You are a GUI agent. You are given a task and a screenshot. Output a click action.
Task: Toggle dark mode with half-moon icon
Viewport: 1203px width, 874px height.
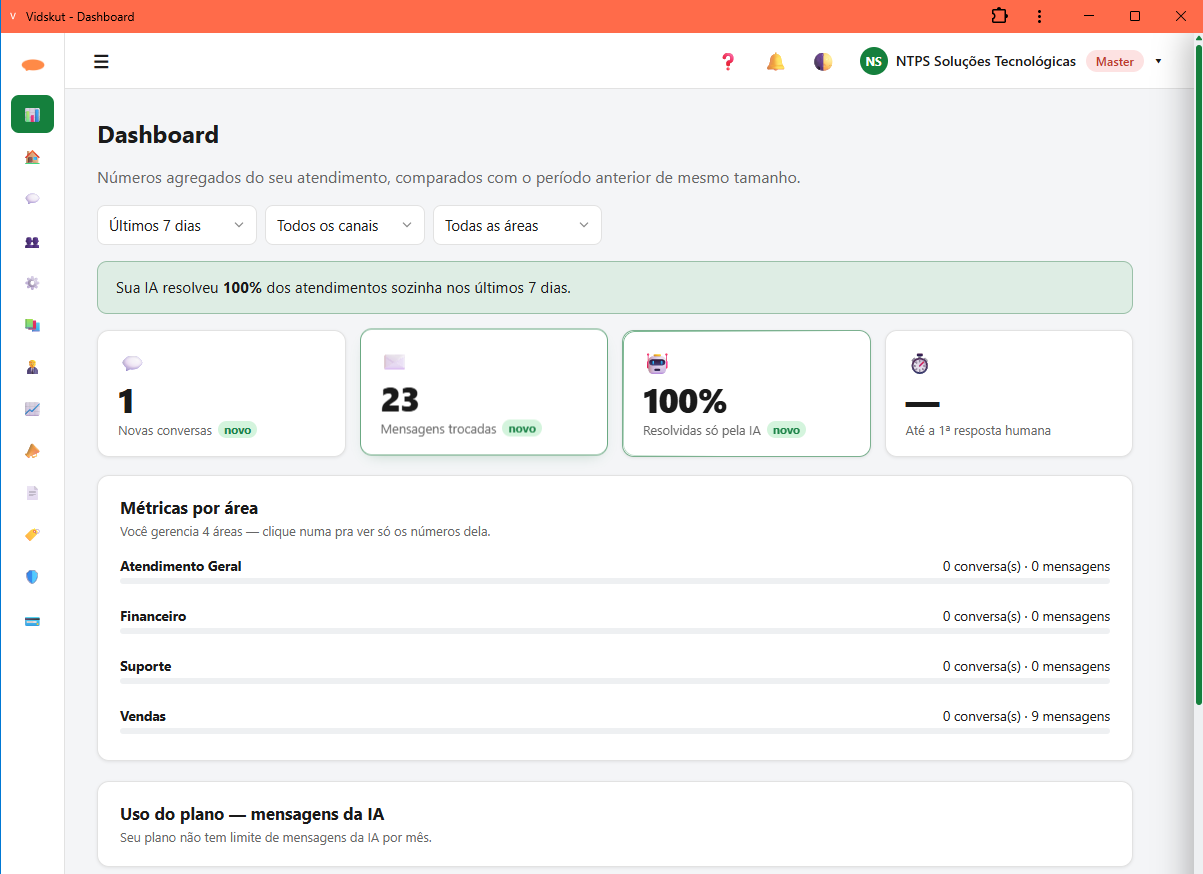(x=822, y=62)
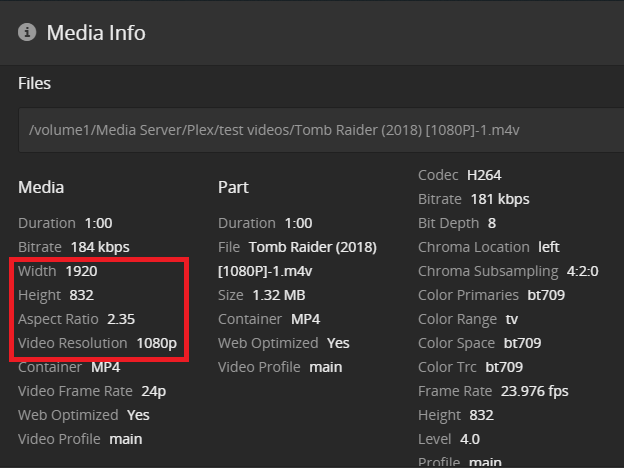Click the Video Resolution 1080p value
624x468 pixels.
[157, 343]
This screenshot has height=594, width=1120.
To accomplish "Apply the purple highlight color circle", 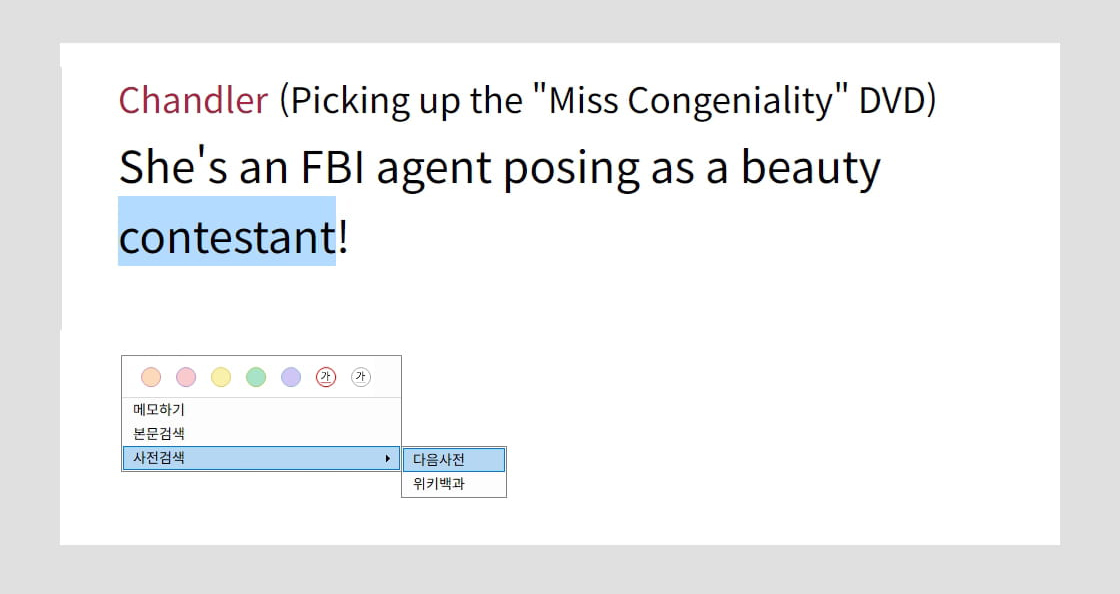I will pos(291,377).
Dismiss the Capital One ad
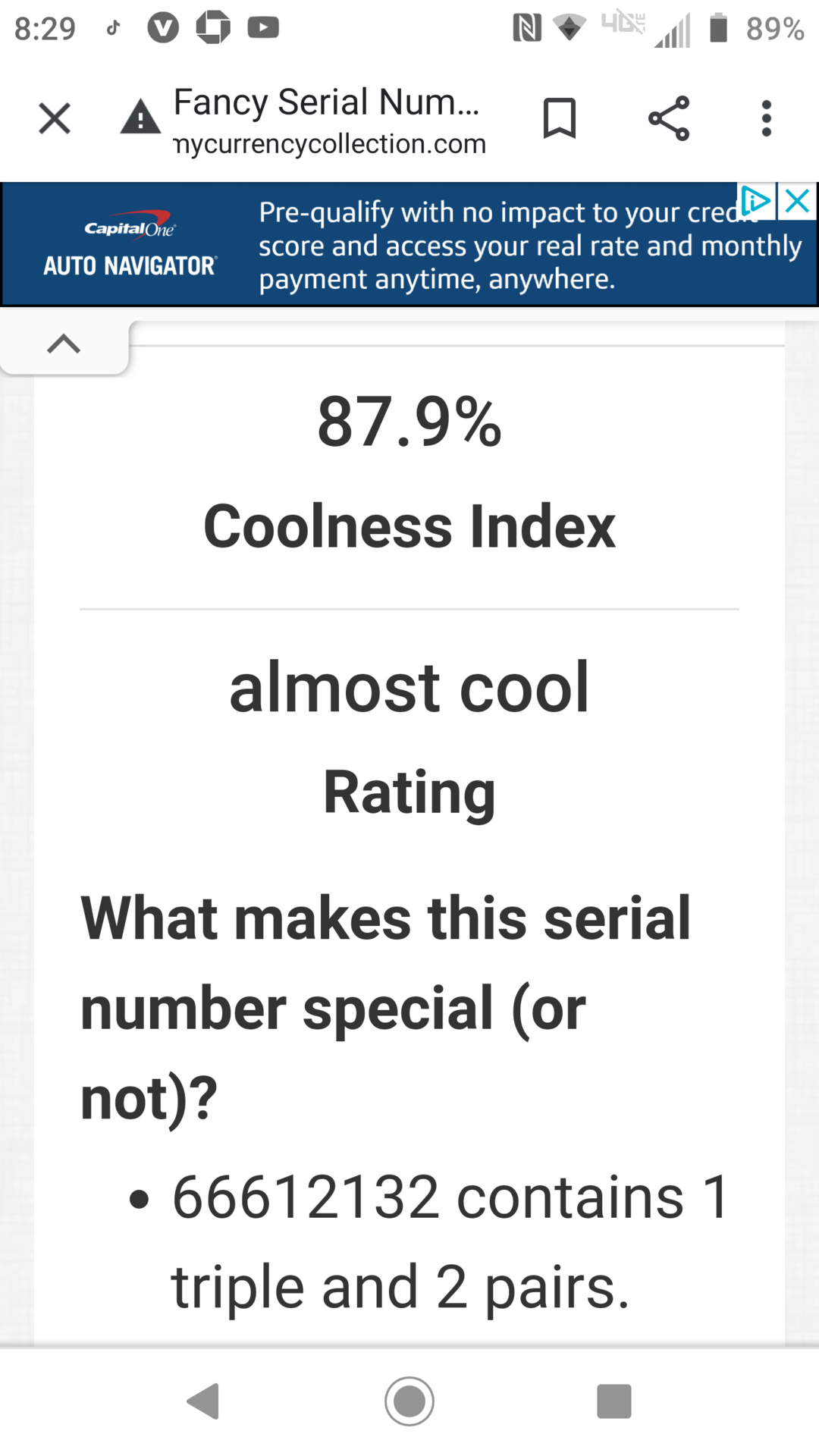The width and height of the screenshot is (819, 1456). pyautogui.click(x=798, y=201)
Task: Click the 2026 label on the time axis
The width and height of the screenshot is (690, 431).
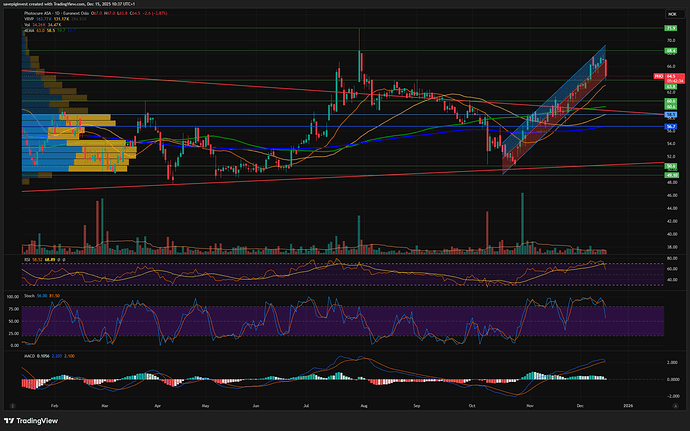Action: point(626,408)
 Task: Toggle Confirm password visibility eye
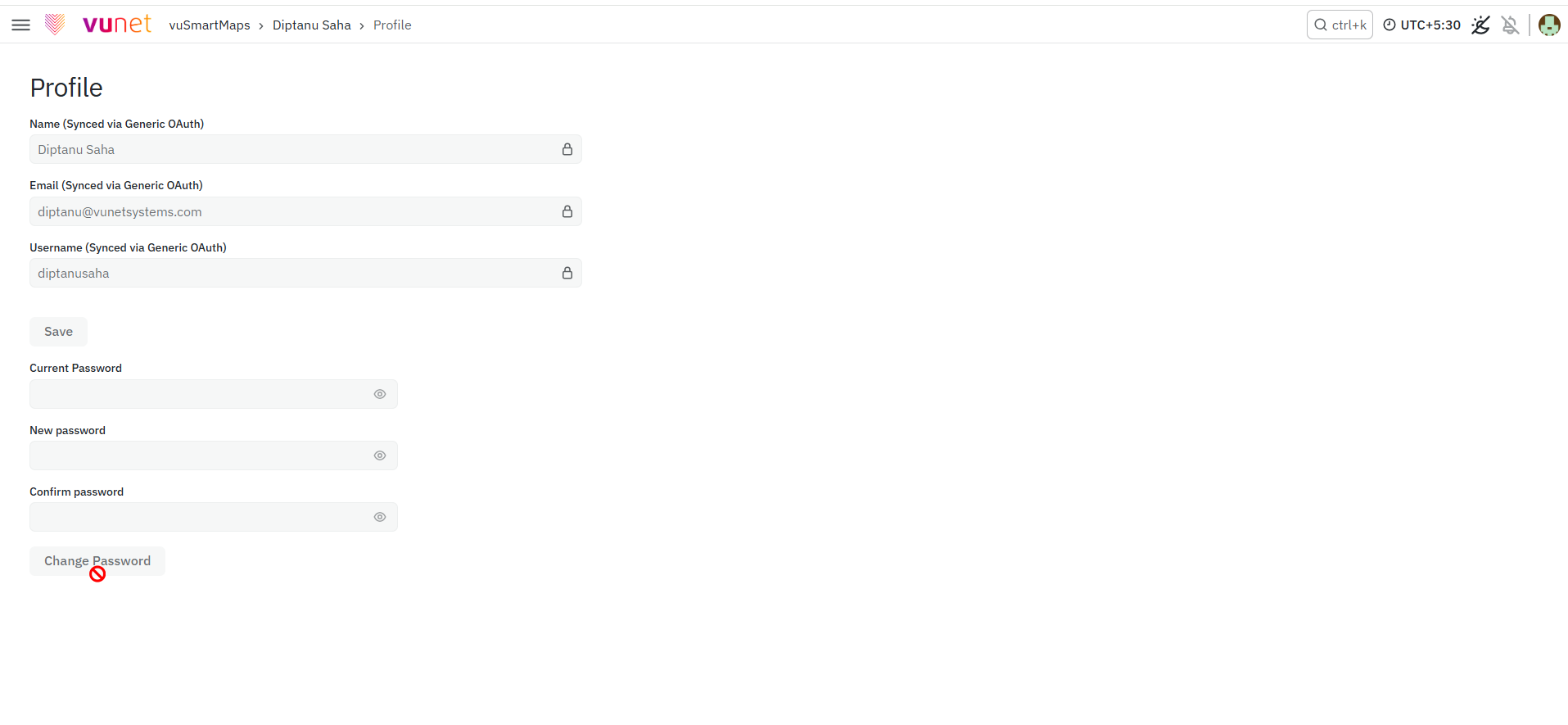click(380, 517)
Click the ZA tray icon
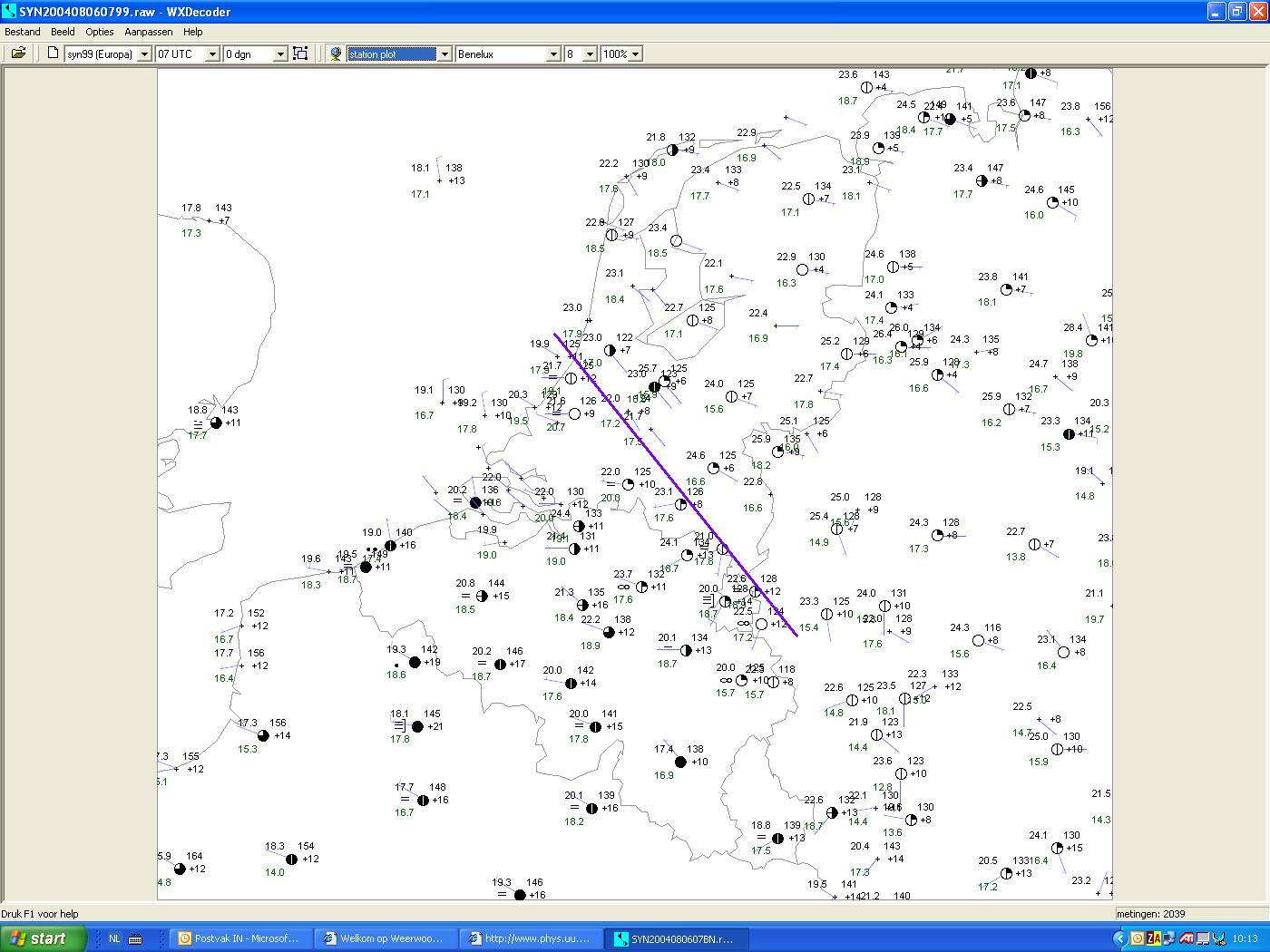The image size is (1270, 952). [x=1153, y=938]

▸ **THE PROBLEM**: From the line that contains "Task: Toggle Confirm password visibility eye" to the final line of the material, write out each line exactly. Pictures stay out.

▸ **THE COMPLETED TASK**:
 Task: Toggle Confirm password visibility eye
click(380, 517)
Click the ZA tray icon
The image size is (1270, 952). [x=1153, y=938]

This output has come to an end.